Blockchain technology may be shaking up a supply chain near you. It’s smarter, it’s faster, and yes it gets more participants fully briefed.
In the recent piece at Harvard Business Review, Michael J. Casey and Pindar Wong notice that blockchain — an internet globally distributed general ledger that monitors transactions via online “smart contracts” — will produce “dynamic demand chains in place of rigid supply chains, causing extremely effective resource use for all.” They notice that a number of startups are arising around blockchain-enabled supply chains, and companies like Walmart, IBM and BHP Billiton are launching efforts to improve track the movement of items and data.


Blockchain — enhanced by electronic tracking technology — can only speed up supply chains, while adding greater intelligence in the process, they argue. “It could possibly be especially powerful when coupled with smart contracts, through which contractual rights and obligations, such as the terms for payment and delivery of items and services, could be automatically executed by an autonomous system that’s trusted by all signatories.”

A panel discussion held with the recent 2017 SAP Ariba LIVE conference in Vegas grew more animated when the subject of Supply Chain Books came out. The panelists, tech leaders at SAP Ariba, explored the potential for advanced cloud services in assisting to utilize artificial intelligence and machine learning to an array of business supply chain processes. Dana Gardner, principal analyst at Interarbor Solutions, moderated.

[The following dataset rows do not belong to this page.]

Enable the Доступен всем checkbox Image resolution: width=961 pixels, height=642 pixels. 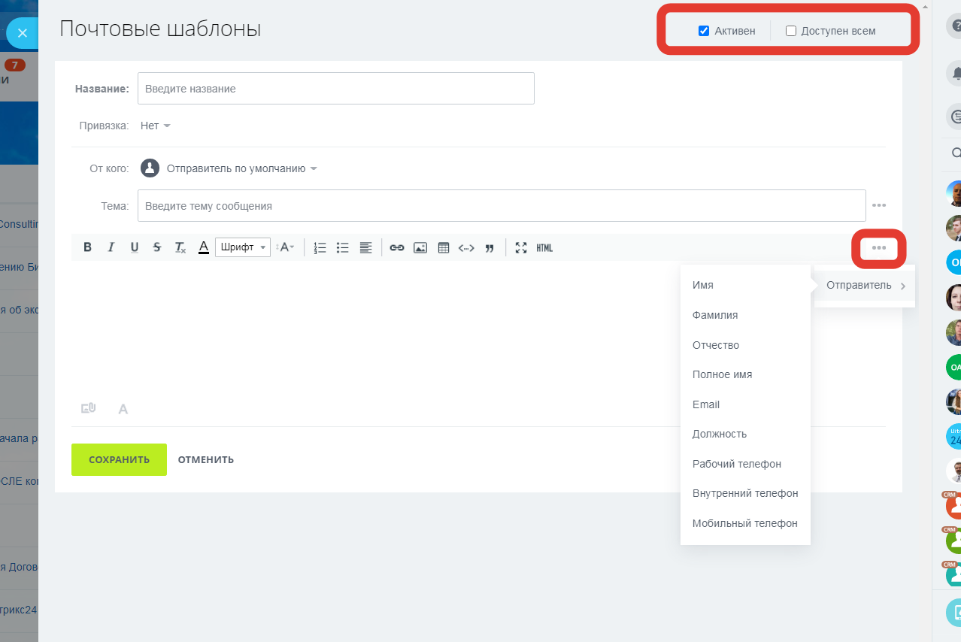coord(791,31)
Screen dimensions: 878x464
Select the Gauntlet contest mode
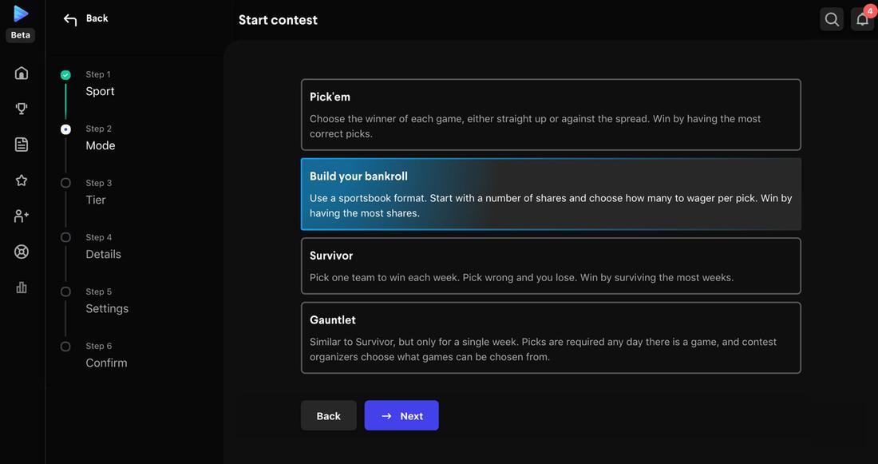click(550, 336)
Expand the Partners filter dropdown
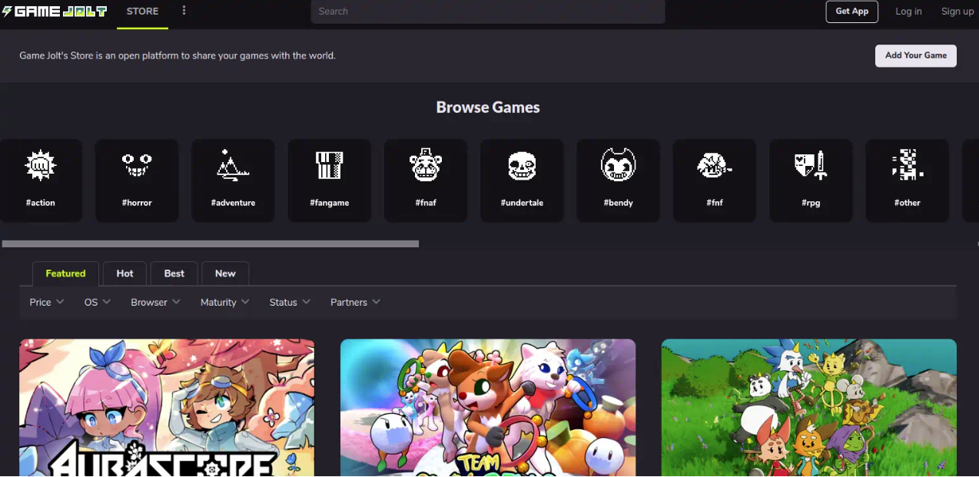The height and width of the screenshot is (477, 979). [355, 302]
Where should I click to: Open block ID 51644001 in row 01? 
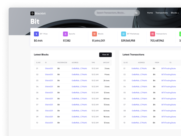[x=49, y=68]
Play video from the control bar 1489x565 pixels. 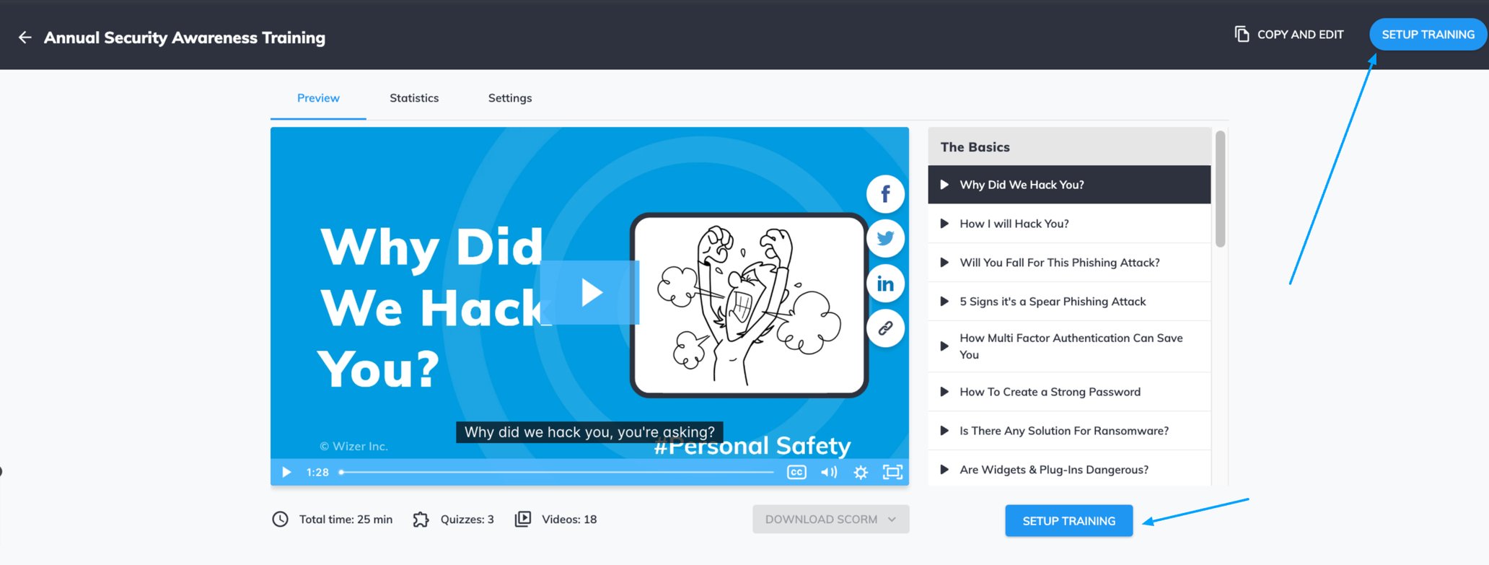[x=286, y=473]
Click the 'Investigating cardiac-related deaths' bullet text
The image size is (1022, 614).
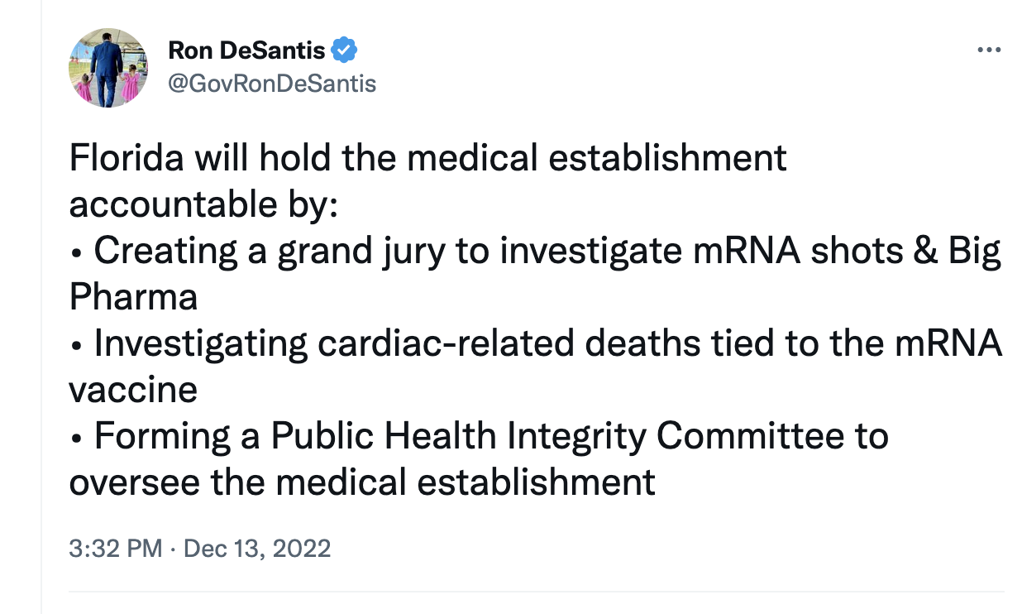pyautogui.click(x=390, y=343)
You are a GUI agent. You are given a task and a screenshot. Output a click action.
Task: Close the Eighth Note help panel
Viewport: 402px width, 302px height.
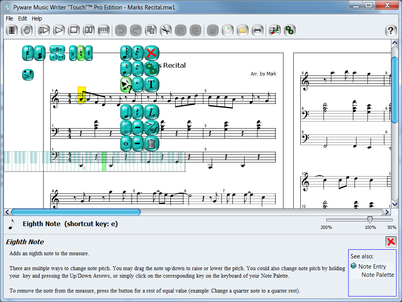tap(391, 241)
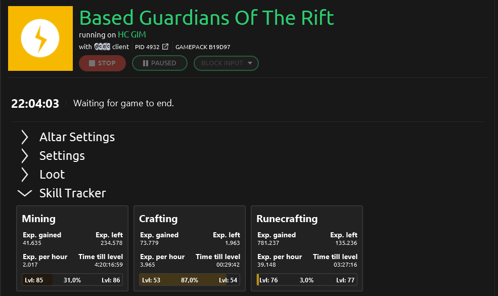Click the HC GIM account link
This screenshot has height=296, width=498.
[130, 34]
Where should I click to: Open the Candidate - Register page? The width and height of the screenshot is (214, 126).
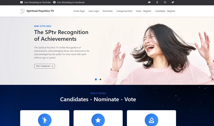coord(165,11)
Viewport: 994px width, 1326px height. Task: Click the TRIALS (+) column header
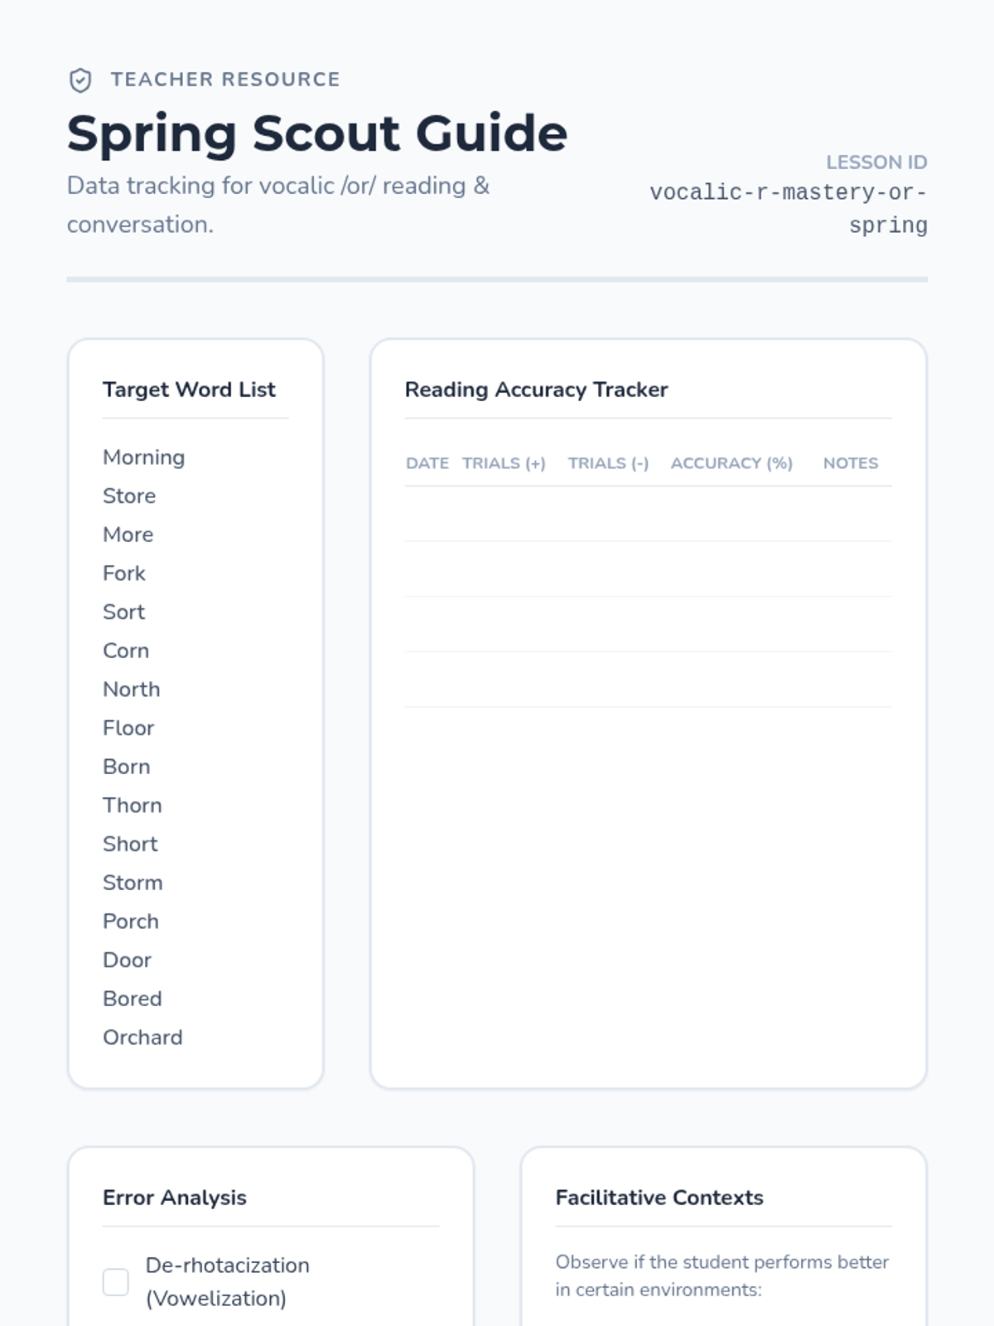[504, 463]
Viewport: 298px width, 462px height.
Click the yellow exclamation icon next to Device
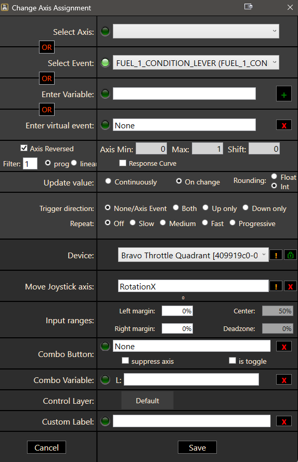coord(276,255)
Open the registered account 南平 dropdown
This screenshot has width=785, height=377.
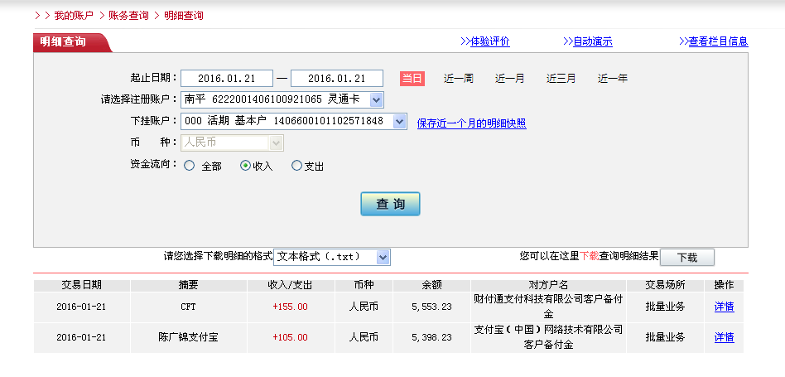coord(376,99)
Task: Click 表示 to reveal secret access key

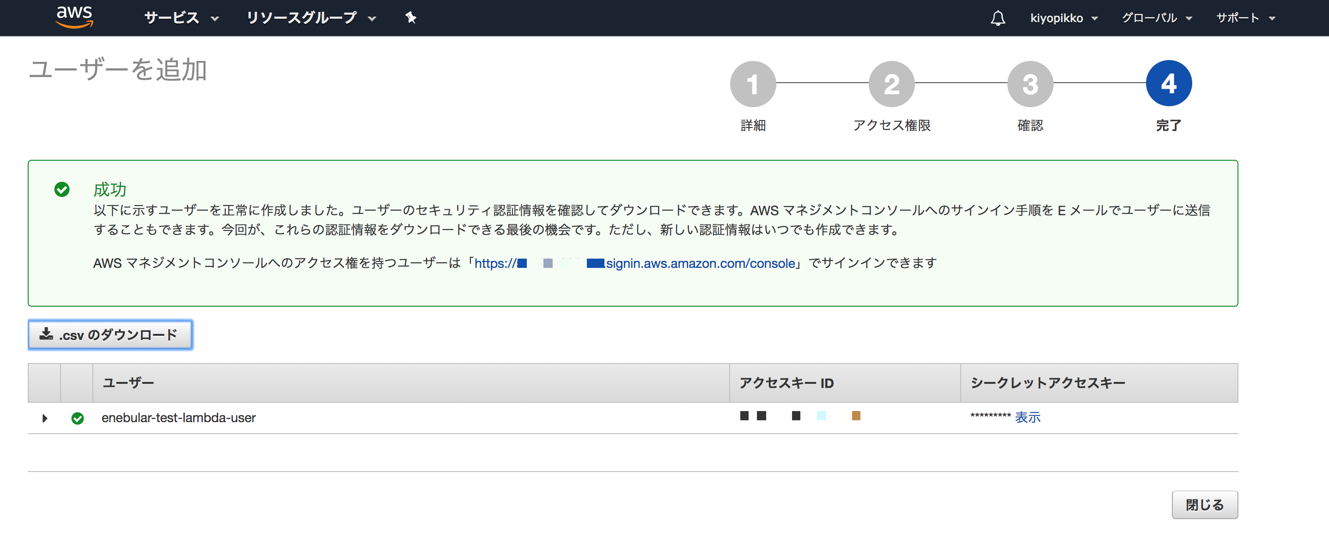Action: pos(1027,417)
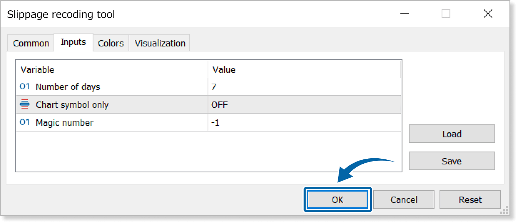Close the Slippage recoding tool dialog
Viewport: 518px width, 223px height.
coord(488,14)
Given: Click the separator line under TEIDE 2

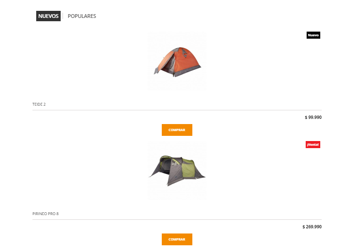Looking at the screenshot, I should click(x=177, y=110).
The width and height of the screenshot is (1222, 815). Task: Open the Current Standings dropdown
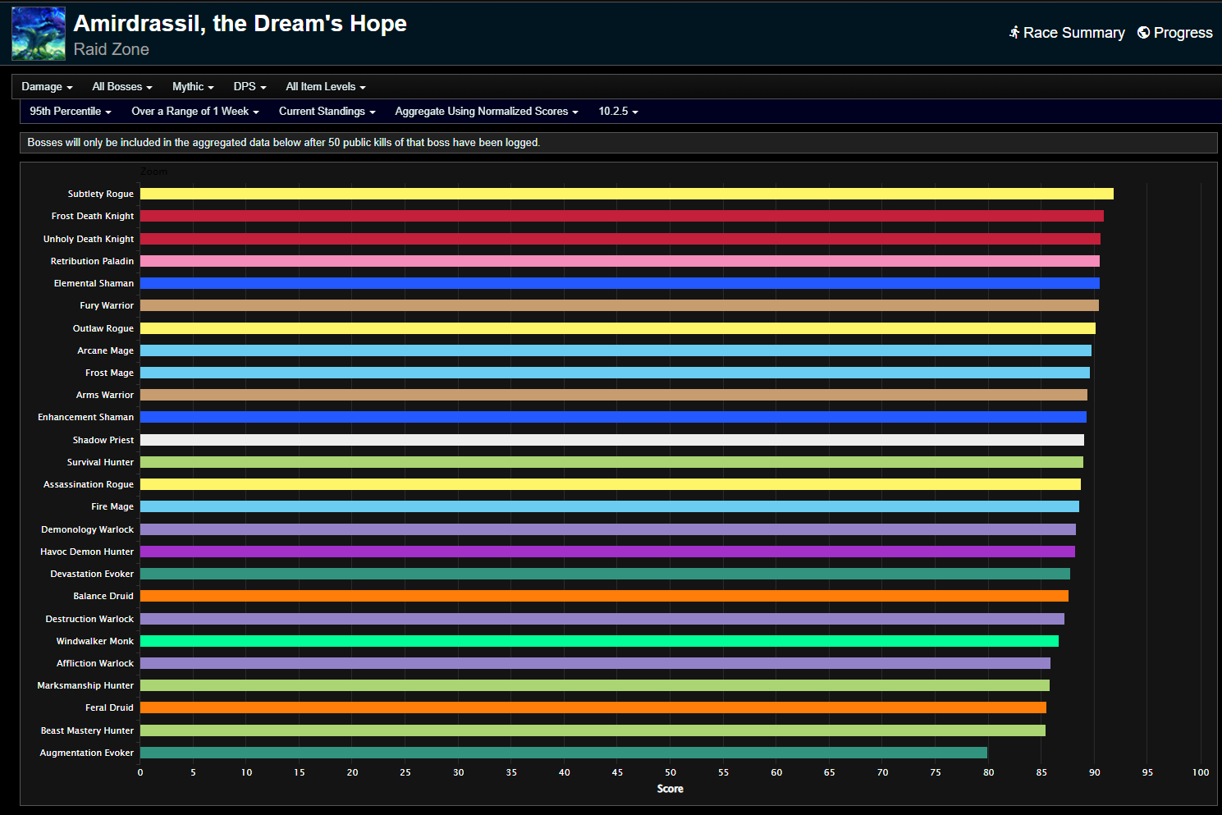(x=327, y=111)
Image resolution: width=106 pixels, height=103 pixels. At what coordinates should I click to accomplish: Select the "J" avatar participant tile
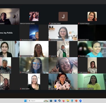coord(63,16)
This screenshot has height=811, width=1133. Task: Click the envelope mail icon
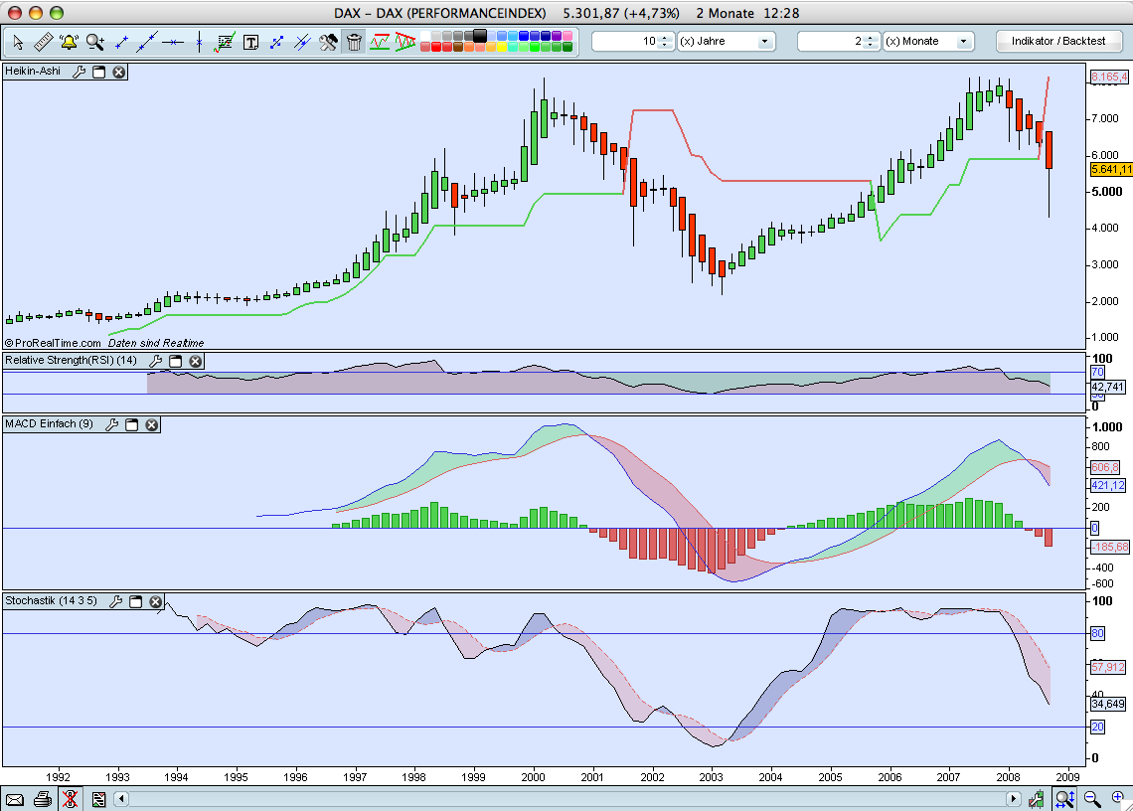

Blockchain “will have huge impact on just how people go through the business network,” predicted Dinesh Shahane, chief technology officer for SAP Ariba. “Blockchain reaches over to the boundary of your respective network, to faraway places that we’re not even associated with, and brings that right into a governance model where your processes and your transactions are captured in the central network.”

Blockchain will work in enabling more intelligence business processes due to the distributed trust and transparency, which will take the best way to into connected supply-chain networks, said Sanjay Almeida, senior v . p . and chief product officer of Network Solutions for SAP Ariba. “We have more than 2.5 million buyers and suppliers transacting about the SAP Ariba Network – but you can find billions of others who usually are not about the network. Obviously we’d like to buy them. The use of the blockchain technology to get that trust together, it’s a federated trust model. Then our supply chain could be much bigger efficient, additional trustworthy. It’ll help the efficiency, as well as the risk that’s related to managing suppliers will likely be managed better by utilizing that technology.”

The energy in blockchain is its capacity to scale, Almeida continued. “You want the scale of an SAP Ariba, have the scale through the variety of suppliers, the volume of business that happens about the network. So you have got to get a scale and technology together to generate which occur.”
You can find challenges that need to be addressed before blockchain can proliferate across supply chains, however. First, there is the must overcome embedded, calcified corporate thinking. Business leaders and organizations must speak in confidence to the sharing of data with mainly unseen network partners. “Enterprises usually are not accustomed to really exposing that type of data in different shape or form – or they’re very secretive about this,” said Sudhir Bhojwani, senior v . p . from the product suite for SAP Ariba. “For these phones suddenly take part in this requires an alteration on their own side. It requires seeing ‘what is the benefit for me personally, what’s the value that it offers me?'” This sort of thinking is slowly coming around, he added. “You learn more companies – especially about the payment side – needs to take part in blockchain…. It’s still a technology only before the companies mean, ‘Hey, this is actually the value … on the other hand must change myself also.'”

In their article, Casey and Wong also notice that overall governance and standards are challenges to implementing blockchain to manage supply chains on the global scale. There is also the open, public blockchains, but, “inevitably, private, closed ledgers operated by a consortium of companies will also arise, as their members attempt to protect business and profits.” Additionally, “there has to be interoperability across public and private blockchains, that will require standards and agreements.”

Laws and regulations — which differ from nation to nation — also pose challenging to global scaling of blockchain, Casey and Wong add. “Even before governments could be convinced to guide this effort, and also to accomplish that within a globally coordinated way, industry must acknowledge recommendations and standards of technology and contract structure across international borders and jurisdictions.”

But modifications in thinking are inevitable, Bhojwani believes, noting that major shifts have previously occurred in the consumer world. The incoming generation of employees and business leaders may help drive this variation also. “I personally trust next less than six years when you can find more-and-more Millennials in the workforce, you will see people adopting blockchain and new ledgers at a much faster pace,” he predicted.